Reproduce each of the following rows word for word, keeping every character and line break unchanged.

═══ Provided records ═══

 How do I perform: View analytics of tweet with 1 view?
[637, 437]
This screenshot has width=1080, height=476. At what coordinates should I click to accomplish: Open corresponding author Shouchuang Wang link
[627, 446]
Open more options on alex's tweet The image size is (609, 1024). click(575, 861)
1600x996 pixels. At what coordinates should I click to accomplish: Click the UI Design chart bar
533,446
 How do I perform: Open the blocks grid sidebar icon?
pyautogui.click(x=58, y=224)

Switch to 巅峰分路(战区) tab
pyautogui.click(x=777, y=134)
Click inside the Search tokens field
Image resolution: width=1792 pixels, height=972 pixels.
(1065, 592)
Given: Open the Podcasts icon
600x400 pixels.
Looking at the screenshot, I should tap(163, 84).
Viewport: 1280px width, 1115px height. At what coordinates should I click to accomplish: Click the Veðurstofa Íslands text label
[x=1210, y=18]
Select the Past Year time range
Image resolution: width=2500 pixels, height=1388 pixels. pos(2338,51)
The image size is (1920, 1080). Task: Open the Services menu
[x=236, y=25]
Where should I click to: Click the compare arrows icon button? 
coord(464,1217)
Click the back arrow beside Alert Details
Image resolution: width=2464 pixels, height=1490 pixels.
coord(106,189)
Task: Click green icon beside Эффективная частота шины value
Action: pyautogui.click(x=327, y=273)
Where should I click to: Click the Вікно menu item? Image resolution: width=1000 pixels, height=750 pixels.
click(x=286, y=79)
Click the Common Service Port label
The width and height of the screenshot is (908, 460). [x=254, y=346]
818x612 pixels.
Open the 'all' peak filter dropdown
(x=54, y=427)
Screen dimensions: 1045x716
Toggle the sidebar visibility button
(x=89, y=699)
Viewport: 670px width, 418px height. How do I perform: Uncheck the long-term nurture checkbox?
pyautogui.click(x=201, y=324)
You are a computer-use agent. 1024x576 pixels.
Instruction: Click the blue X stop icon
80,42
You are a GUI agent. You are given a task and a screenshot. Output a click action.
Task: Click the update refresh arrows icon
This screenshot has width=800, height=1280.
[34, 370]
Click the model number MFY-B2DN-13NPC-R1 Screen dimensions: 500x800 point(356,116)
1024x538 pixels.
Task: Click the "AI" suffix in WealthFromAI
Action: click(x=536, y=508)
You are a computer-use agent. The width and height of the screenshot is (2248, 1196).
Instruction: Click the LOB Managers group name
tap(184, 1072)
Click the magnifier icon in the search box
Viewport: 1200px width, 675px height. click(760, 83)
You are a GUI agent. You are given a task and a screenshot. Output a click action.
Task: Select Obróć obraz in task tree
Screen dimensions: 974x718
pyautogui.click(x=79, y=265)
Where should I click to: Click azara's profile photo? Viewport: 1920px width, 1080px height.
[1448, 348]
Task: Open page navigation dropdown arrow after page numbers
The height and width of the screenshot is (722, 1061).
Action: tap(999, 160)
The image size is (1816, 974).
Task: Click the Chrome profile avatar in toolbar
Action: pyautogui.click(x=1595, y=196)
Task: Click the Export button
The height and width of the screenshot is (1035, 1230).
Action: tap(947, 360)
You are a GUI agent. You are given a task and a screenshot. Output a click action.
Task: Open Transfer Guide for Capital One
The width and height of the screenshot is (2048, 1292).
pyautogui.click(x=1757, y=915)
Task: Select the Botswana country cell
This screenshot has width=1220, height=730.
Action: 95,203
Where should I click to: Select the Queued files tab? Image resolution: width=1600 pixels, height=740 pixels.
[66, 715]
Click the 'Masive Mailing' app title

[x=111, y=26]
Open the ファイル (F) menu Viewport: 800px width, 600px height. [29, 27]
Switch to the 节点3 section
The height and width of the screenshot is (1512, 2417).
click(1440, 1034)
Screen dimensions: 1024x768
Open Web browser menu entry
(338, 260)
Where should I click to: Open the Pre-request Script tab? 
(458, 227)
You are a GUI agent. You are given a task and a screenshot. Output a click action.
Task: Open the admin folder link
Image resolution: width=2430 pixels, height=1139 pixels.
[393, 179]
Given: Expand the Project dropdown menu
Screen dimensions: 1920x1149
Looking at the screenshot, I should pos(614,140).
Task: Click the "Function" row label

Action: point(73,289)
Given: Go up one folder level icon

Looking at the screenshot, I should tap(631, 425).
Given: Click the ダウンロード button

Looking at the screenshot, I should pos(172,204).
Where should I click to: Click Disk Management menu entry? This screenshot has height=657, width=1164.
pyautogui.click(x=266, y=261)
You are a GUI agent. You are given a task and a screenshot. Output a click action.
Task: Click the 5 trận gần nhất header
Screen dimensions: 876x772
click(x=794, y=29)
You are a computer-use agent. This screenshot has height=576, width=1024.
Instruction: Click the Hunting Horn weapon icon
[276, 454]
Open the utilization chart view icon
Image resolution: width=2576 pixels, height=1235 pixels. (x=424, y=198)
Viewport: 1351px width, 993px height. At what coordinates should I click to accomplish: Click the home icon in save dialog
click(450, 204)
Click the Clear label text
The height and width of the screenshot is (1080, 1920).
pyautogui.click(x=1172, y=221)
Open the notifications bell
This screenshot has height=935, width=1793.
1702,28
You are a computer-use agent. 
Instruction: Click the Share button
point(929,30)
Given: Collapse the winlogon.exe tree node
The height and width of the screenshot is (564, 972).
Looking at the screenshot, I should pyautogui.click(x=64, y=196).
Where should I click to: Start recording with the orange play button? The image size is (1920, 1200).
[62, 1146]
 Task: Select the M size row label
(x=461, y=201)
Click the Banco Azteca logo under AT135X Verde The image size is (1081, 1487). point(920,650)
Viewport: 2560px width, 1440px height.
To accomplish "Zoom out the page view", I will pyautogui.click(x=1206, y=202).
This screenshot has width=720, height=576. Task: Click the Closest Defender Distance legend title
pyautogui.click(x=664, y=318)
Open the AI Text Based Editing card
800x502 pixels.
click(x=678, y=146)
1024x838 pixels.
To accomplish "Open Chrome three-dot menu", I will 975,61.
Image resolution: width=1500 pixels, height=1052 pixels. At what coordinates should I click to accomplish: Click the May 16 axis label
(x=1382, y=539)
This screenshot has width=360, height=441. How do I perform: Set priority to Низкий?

═══

◆ **Expected answer**
 How do I perform: View analytics of tweet with 1 view?
[637, 437]
This screenshot has width=1080, height=476. At what coordinates should I click to accomplish: Open corresponding author Shouchuang Wang link
[627, 446]
Open more options on alex's tweet The image size is (609, 1024). click(575, 861)
1600x996 pixels. At what coordinates should I click to accomplish: Click the UI Design chart bar
533,446
 How do I perform: Open the blocks grid sidebar icon?
pyautogui.click(x=58, y=224)

Switch to 巅峰分路(战区) tab
pyautogui.click(x=777, y=134)
Click inside the Search tokens field
Image resolution: width=1792 pixels, height=972 pixels.
(1065, 592)
Given: Open the Podcasts icon
600x400 pixels.
Looking at the screenshot, I should tap(163, 84).
Viewport: 1280px width, 1115px height. At what coordinates should I click to accomplish: Click the Veðurstofa Íslands text label
[x=1210, y=18]
Select the Past Year time range
Image resolution: width=2500 pixels, height=1388 pixels. pos(2338,51)
The image size is (1920, 1080). Task: Open the Services menu
[x=236, y=25]
Where should I click to: Click the compare arrows icon button? 
coord(464,1217)
Click the back arrow beside Alert Details
Image resolution: width=2464 pixels, height=1490 pixels.
coord(106,189)
Task: Click green icon beside Эффективная частота шины value
Action: pyautogui.click(x=327, y=273)
Where should I click to: Click the Вікно menu item? Image resolution: width=1000 pixels, height=750 pixels.
click(x=286, y=79)
Click the Common Service Port label
The width and height of the screenshot is (908, 460). [x=254, y=346]
818x612 pixels.
Open the 'all' peak filter dropdown
(x=54, y=427)
Screen dimensions: 1045x716
Toggle the sidebar visibility button
(x=89, y=699)
Viewport: 670px width, 418px height. How do I perform: Uncheck the long-term nurture checkbox?
pyautogui.click(x=201, y=324)
You are a computer-use agent. 1024x576 pixels.
Instruction: Click the blue X stop icon
80,42
You are a GUI agent. You are given a task and a screenshot. Output a click action.
Task: Click the update refresh arrows icon
This screenshot has width=800, height=1280.
[34, 370]
Click the model number MFY-B2DN-13NPC-R1 Screen dimensions: 500x800 point(356,116)
1024x538 pixels.
Task: Click the "AI" suffix in WealthFromAI
Action: click(x=536, y=508)
You are a computer-use agent. The width and height of the screenshot is (2248, 1196).
Instruction: Click the LOB Managers group name
tap(184, 1072)
Click the magnifier icon in the search box
Viewport: 1200px width, 675px height. click(760, 83)
You are a GUI agent. You are given a task and a screenshot. Output a click action.
Task: Select Obróć obraz in task tree
Screen dimensions: 974x718
pyautogui.click(x=79, y=265)
Where should I click to: Click azara's profile photo? Viewport: 1920px width, 1080px height.
[1448, 348]
Task: Open page navigation dropdown arrow after page numbers
The height and width of the screenshot is (722, 1061).
Action: tap(999, 160)
The image size is (1816, 974).
Task: Click the Chrome profile avatar in toolbar
Action: pyautogui.click(x=1595, y=196)
Task: Click the Export button
The height and width of the screenshot is (1035, 1230).
Action: tap(947, 360)
You are a GUI agent. You are given a task and a screenshot. Output a click action.
Task: Open Transfer Guide for Capital One
The width and height of the screenshot is (2048, 1292).
pyautogui.click(x=1757, y=915)
Task: Select the Botswana country cell
This screenshot has width=1220, height=730.
Action: 95,203
Where should I click to: Select the Queued files tab? Image resolution: width=1600 pixels, height=740 pixels.
[66, 715]
Click the 'Masive Mailing' app title

[x=111, y=26]
Open the ファイル (F) menu Viewport: 800px width, 600px height. [29, 27]
Switch to the 节点3 section
The height and width of the screenshot is (1512, 2417).
click(1440, 1034)
Screen dimensions: 1024x768
Open Web browser menu entry
(338, 260)
Where should I click to: Open the Pre-request Script tab? 
(458, 227)
You are a GUI agent. You are given a task and a screenshot. Output a click action.
Task: Open the admin folder link
Image resolution: width=2430 pixels, height=1139 pixels.
[393, 179]
Given: Expand the Project dropdown menu
Screen dimensions: 1920x1149
Looking at the screenshot, I should pos(614,140).
Task: Click the "Function" row label

Action: point(73,289)
Given: Go up one folder level icon

Looking at the screenshot, I should tap(631, 425).
Given: Click the ダウンロード button

Looking at the screenshot, I should pos(172,204).
Where should I click to: Click Disk Management menu entry? This screenshot has height=657, width=1164.
pyautogui.click(x=266, y=261)
You are a GUI agent. You are given a task and a screenshot. Output a click action.
Task: Click the 5 trận gần nhất header
Screen dimensions: 876x772
click(x=794, y=29)
You are a computer-use agent. This screenshot has height=576, width=1024.
Instruction: Click the Hunting Horn weapon icon
[276, 454]
Open the utilization chart view icon
Image resolution: width=2576 pixels, height=1235 pixels. (x=424, y=198)
Viewport: 1351px width, 993px height. At what coordinates should I click to accomplish: Click the home icon in save dialog
click(450, 204)
Click the Clear label text
The height and width of the screenshot is (1080, 1920).
pyautogui.click(x=1172, y=221)
Open the notifications bell
This screenshot has height=935, width=1793.
1702,28
You are a computer-use agent. 
Instruction: Click the Share button
point(929,30)
Given: Collapse the winlogon.exe tree node
The height and width of the screenshot is (564, 972).
Looking at the screenshot, I should pyautogui.click(x=64, y=196).
Where should I click to: Start recording with the orange play button? The image size is (1920, 1200).
[62, 1146]
 Task: Select the M size row label
(x=461, y=201)
Click the Banco Azteca logo under AT135X Verde The image size is (1081, 1487). point(920,650)
Viewport: 2560px width, 1440px height.
To accomplish "Zoom out the page view", I will pyautogui.click(x=1206, y=202).
This screenshot has width=720, height=576. Task: Click the Closest Defender Distance legend title
pyautogui.click(x=664, y=318)
Open the AI Text Based Editing card
800x502 pixels.
click(x=678, y=146)
1024x838 pixels.
To accomplish "Open Chrome three-dot menu", I will 975,61.
Image resolution: width=1500 pixels, height=1052 pixels. At what coordinates should I click to accomplish: Click the May 16 axis label
(x=1382, y=539)
This screenshot has width=360, height=441. How do I perform: Set priority to Низкий?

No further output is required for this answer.